### [Data entries]
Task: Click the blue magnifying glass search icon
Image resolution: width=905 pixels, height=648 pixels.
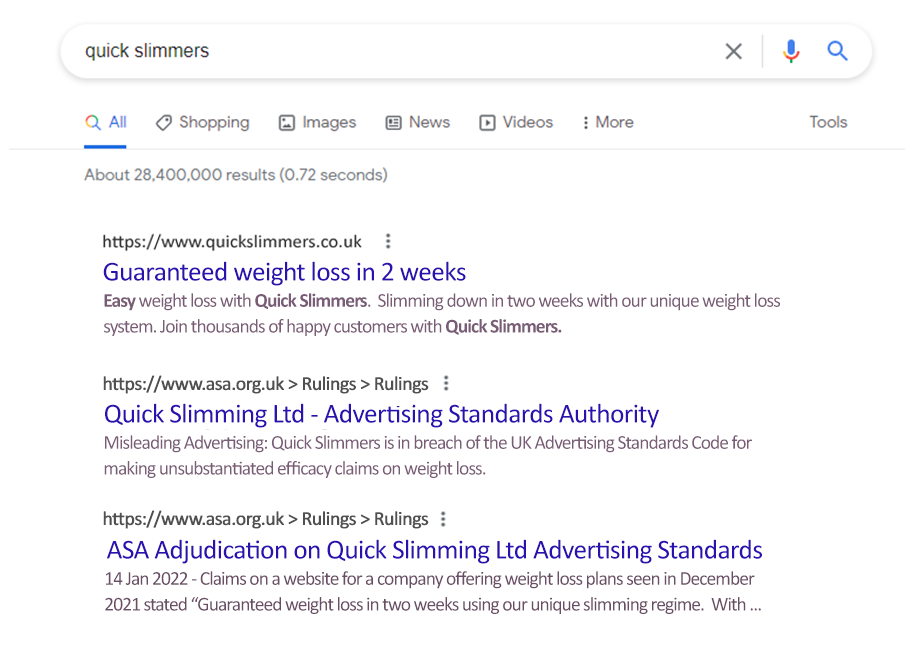Action: 837,51
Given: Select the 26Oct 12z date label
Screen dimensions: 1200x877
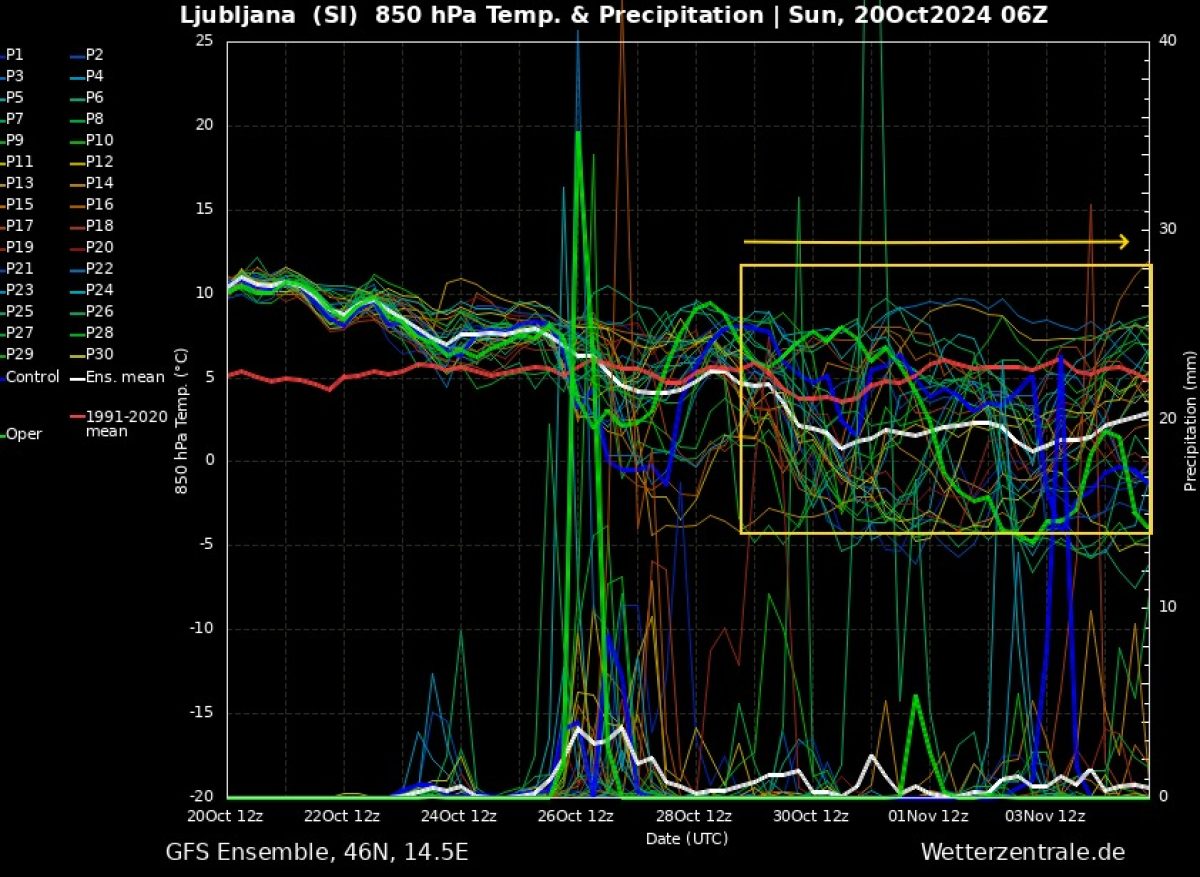Looking at the screenshot, I should point(574,815).
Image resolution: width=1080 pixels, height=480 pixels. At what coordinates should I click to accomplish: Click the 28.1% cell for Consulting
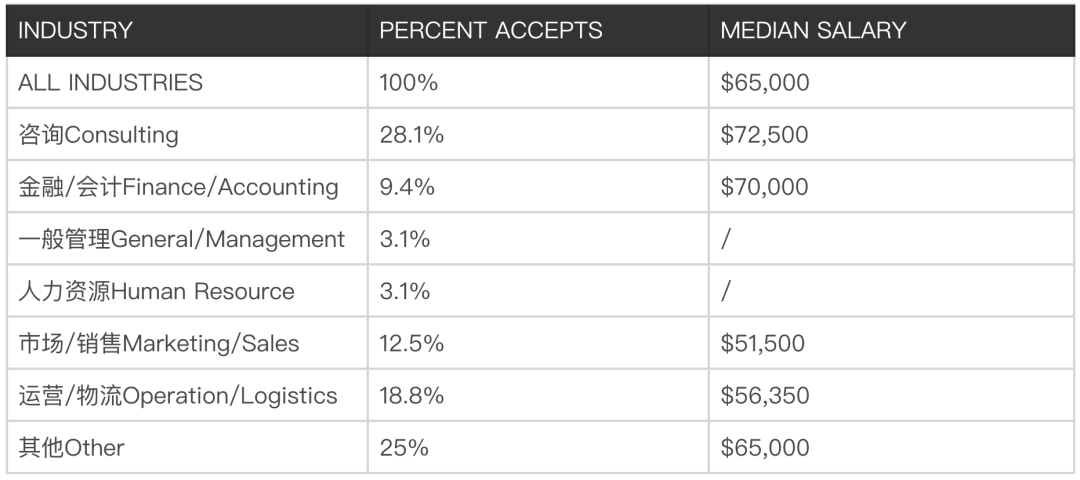tap(411, 135)
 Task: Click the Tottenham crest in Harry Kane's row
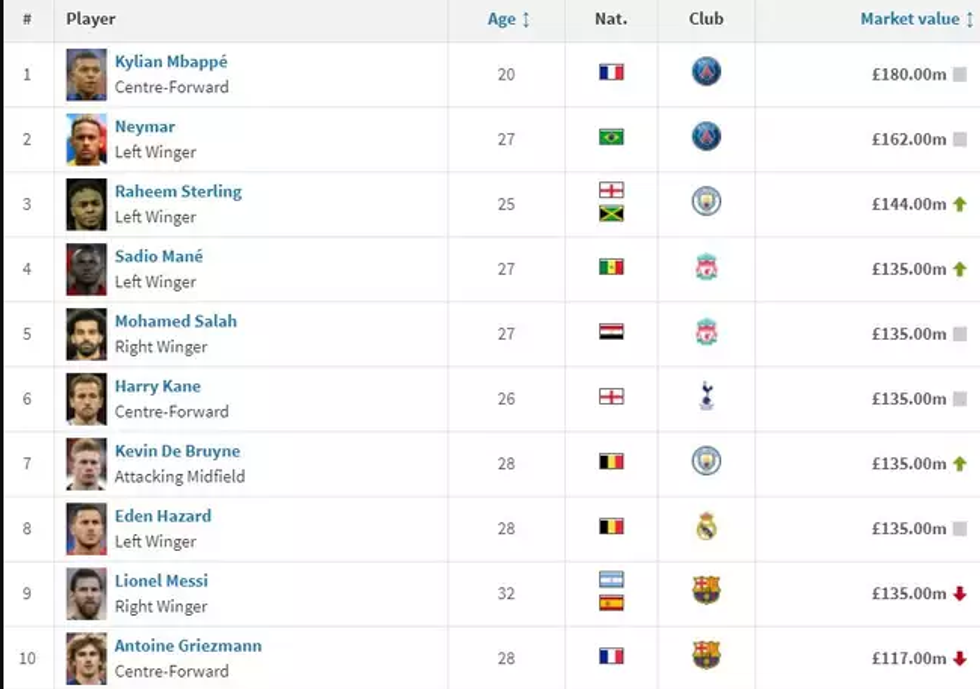point(706,397)

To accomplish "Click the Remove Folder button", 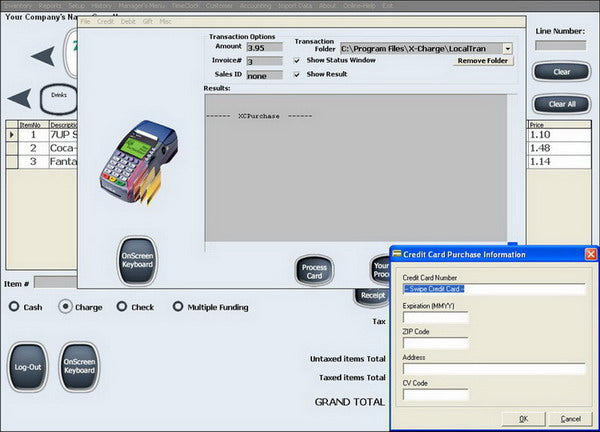I will point(483,61).
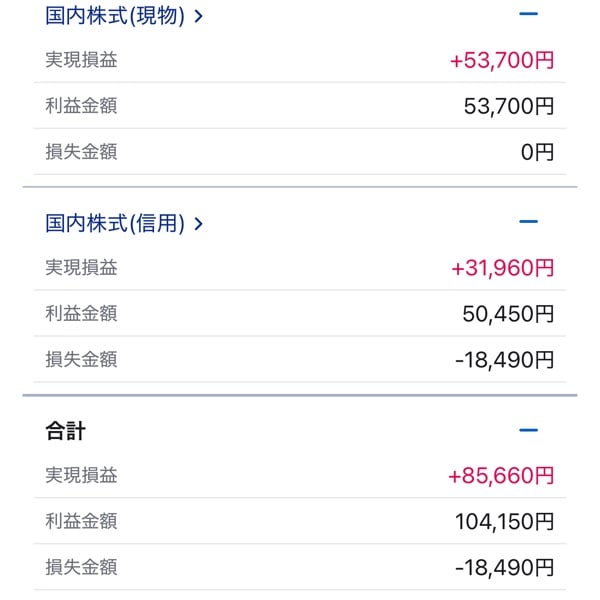This screenshot has width=600, height=600.
Task: Tap 実現損益 label in the 合計 section
Action: [81, 475]
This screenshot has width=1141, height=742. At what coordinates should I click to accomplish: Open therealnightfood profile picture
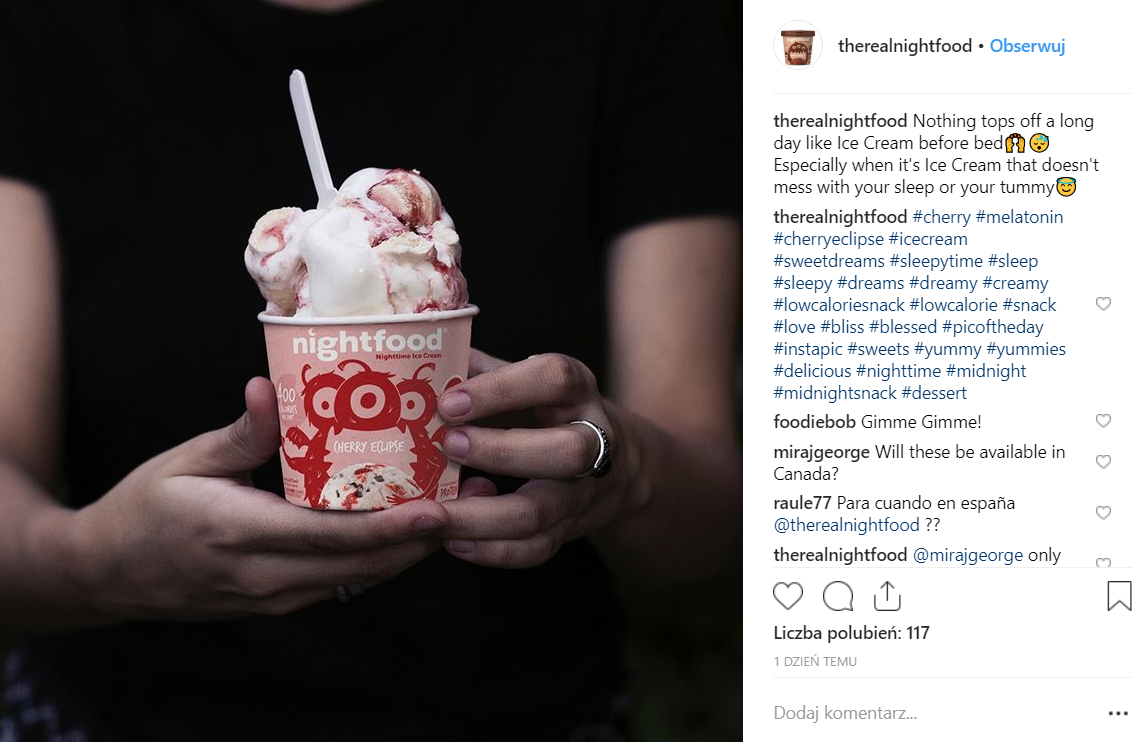(x=798, y=46)
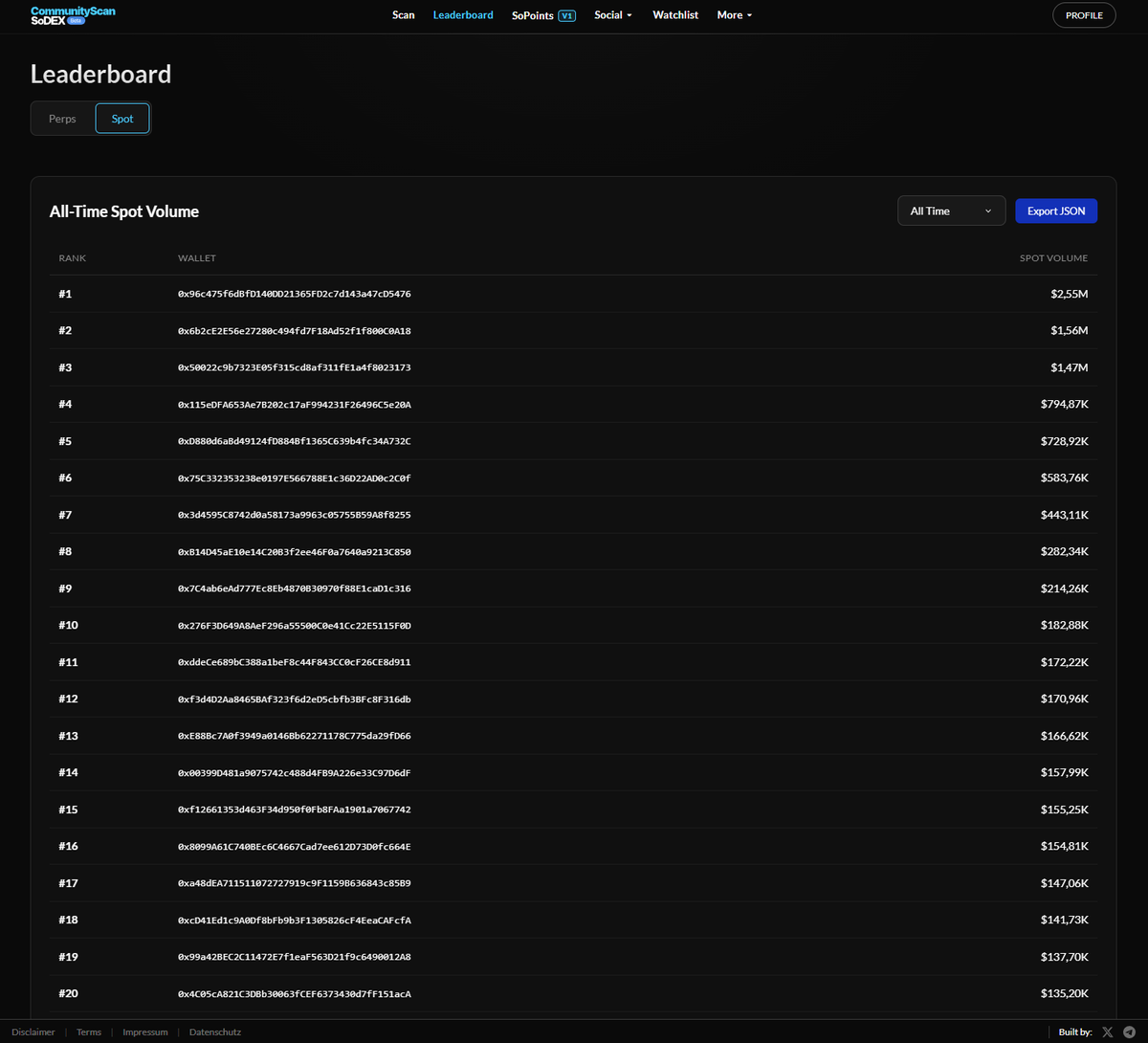Viewport: 1148px width, 1043px height.
Task: Open the Impressum page link
Action: pos(144,1032)
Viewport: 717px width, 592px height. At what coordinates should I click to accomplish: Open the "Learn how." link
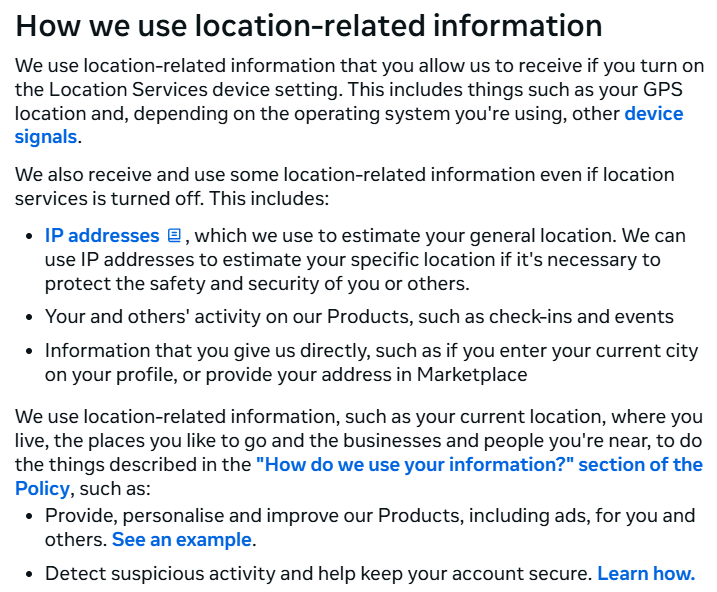[646, 574]
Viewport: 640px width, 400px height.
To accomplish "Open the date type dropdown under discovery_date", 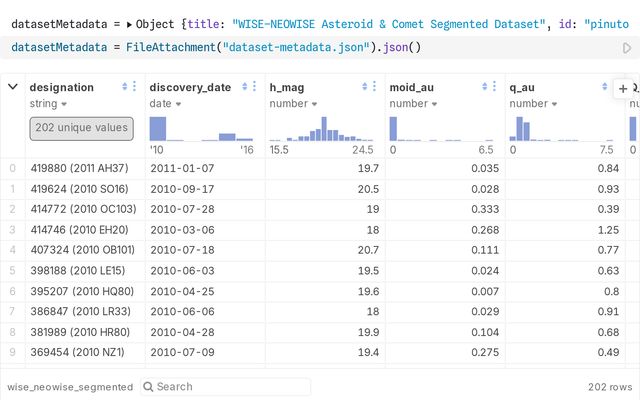I will (165, 103).
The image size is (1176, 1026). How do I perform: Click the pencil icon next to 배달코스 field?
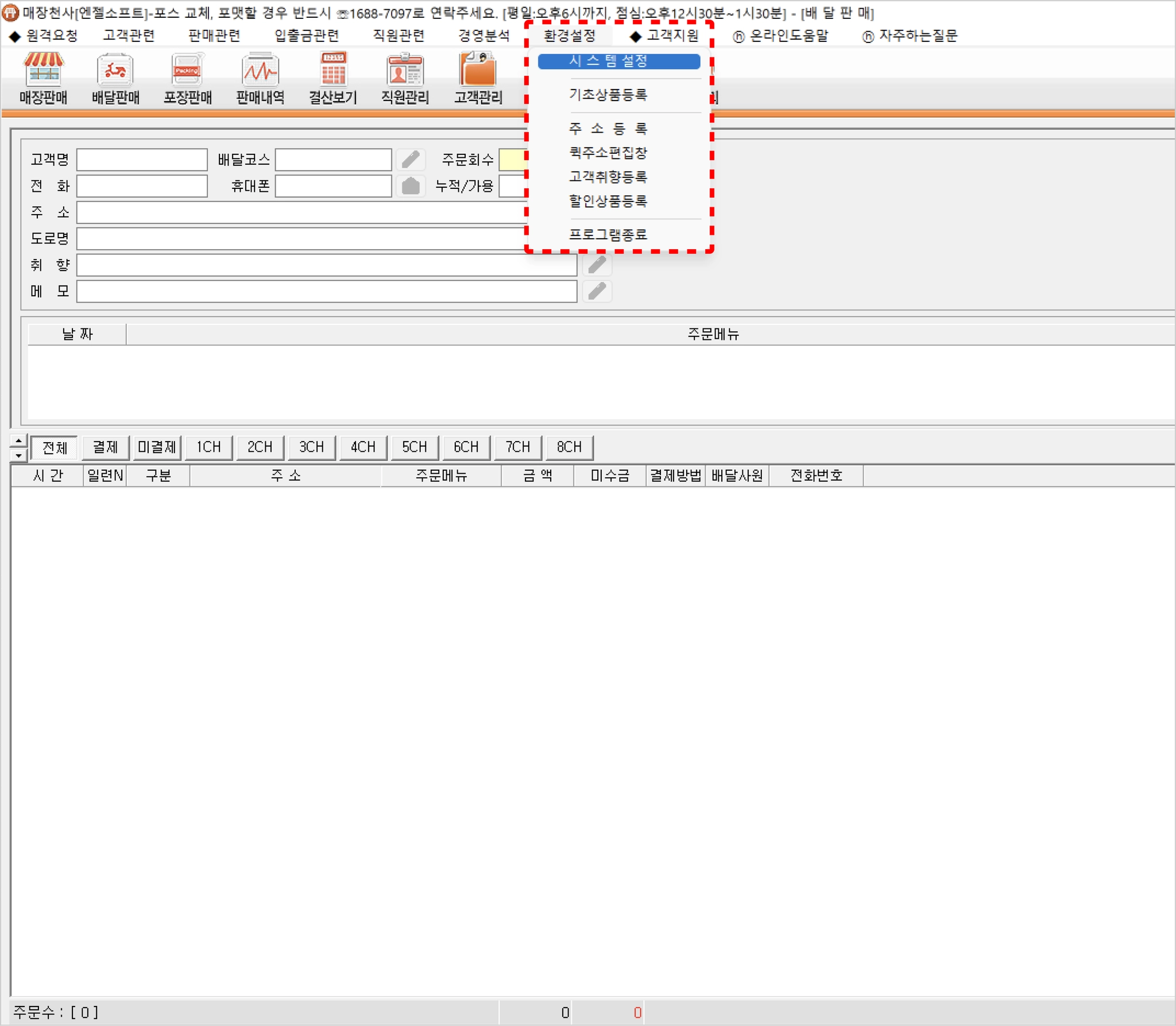tap(411, 160)
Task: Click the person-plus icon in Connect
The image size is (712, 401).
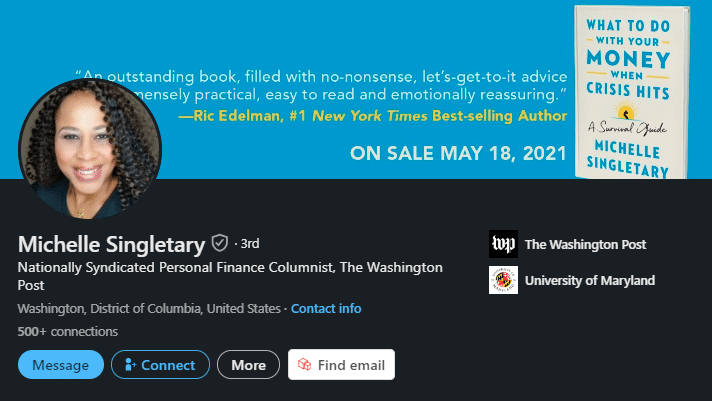Action: [x=129, y=365]
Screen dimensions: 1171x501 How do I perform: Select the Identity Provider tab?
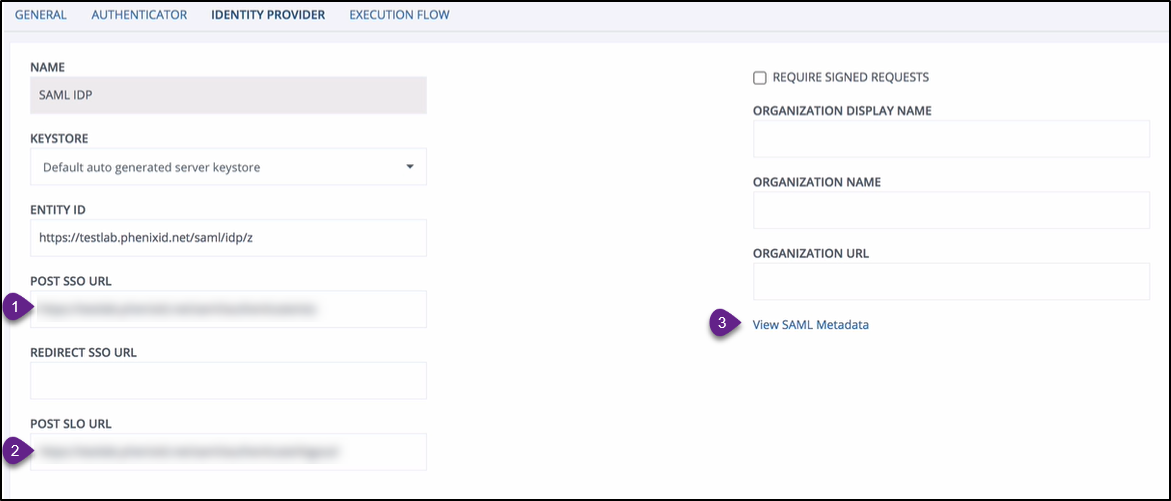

### [What is being asked]
Reproduce the records word for word, starting at the very beginning and ending with the line that contains "Looking at the", and leave out the pictures.

### [Task result]
Task: Click the blue magnifying glass search icon
Image resolution: width=905 pixels, height=648 pixels.
Action: 837,51
Given: Select the 26Oct 12z date label
Screen dimensions: 1200x877
Looking at the screenshot, I should point(574,815).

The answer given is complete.